From the year 1992 to 2011, Antarctica has lost almost around 84 billion tons of ice a year (76 billion metric tons). From 2012 to 2017, the melt rate increased to more than 241 billion tons a year (219 billion metric tons), according to a study on Wednesday in the journal Nature .
"I think we should be worried. That doesn't mean we should be desperate. Things are happening. They are happening faster than we expected." said University of California Irvine's Isabella Velicogna, one of the 88 co-authors
Part of West Antarctica, where most of the melting occurred, "is in a state of collapse," said co-author Ian Joughin of the University of Washington.
The study is the second of assessments planned every several years by a team of scientists working with NASA and the European Space Agency. Their mission is to produce the most comprehensive look at what's happening to the world's vulnerable ice sheets in Antarctica and Greenland.
Unlike single-measurement studies, this team looks at ice loss in 24 different ways using 10 to 15 satellites, as well as ground and air measurements and computer simulations, said lead author Andrew Shepherd of the University of Leeds in England. It's possible that Antarctica alone can add about half a foot (16 centimeters) to sea level rise by the end of the century, Shepherd said.
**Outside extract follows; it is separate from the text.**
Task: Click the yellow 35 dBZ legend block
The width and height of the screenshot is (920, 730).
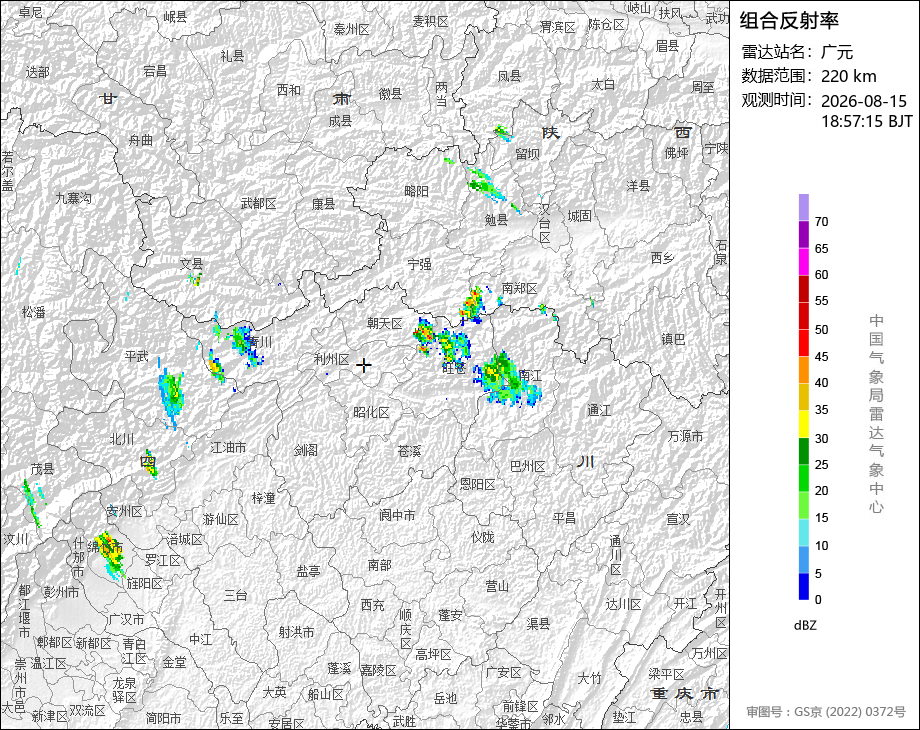Action: click(803, 397)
Seas also rise from melting land glaciers elsewhere, Greenland's dwindling ice sheet and the fact that warmer water expands.
"Under natural conditions we don't expect the ice sheet to lose ice at all," Shepherd said. "There are no other plausible signals to be driving this other than climate change."
“Forces that are driving these changes are not going to get any better in a warming climate," said University of Colorado ice scientist Waleed Abdalati, a former NASA chief scientist who wasn't part of the study team.
In Antarctica, it's mostly warmer water causing the melt. The water nibbles at the floating edges of ice sheets from below. Warming of the southern ocean is connected to shifting winds, which are connected to global warming from the burning of coal, oil and natural gas, Shepherd said.
More than 70 percent of the recent melt is in West Antarctica. The latest figures show East Antarctica is losing relatively little ice a year about 31 tons (28 metric tons) since 2012. It was gaining ice before 2012. So far scientists are not comfortable saying the trend in East Antarctica will continue.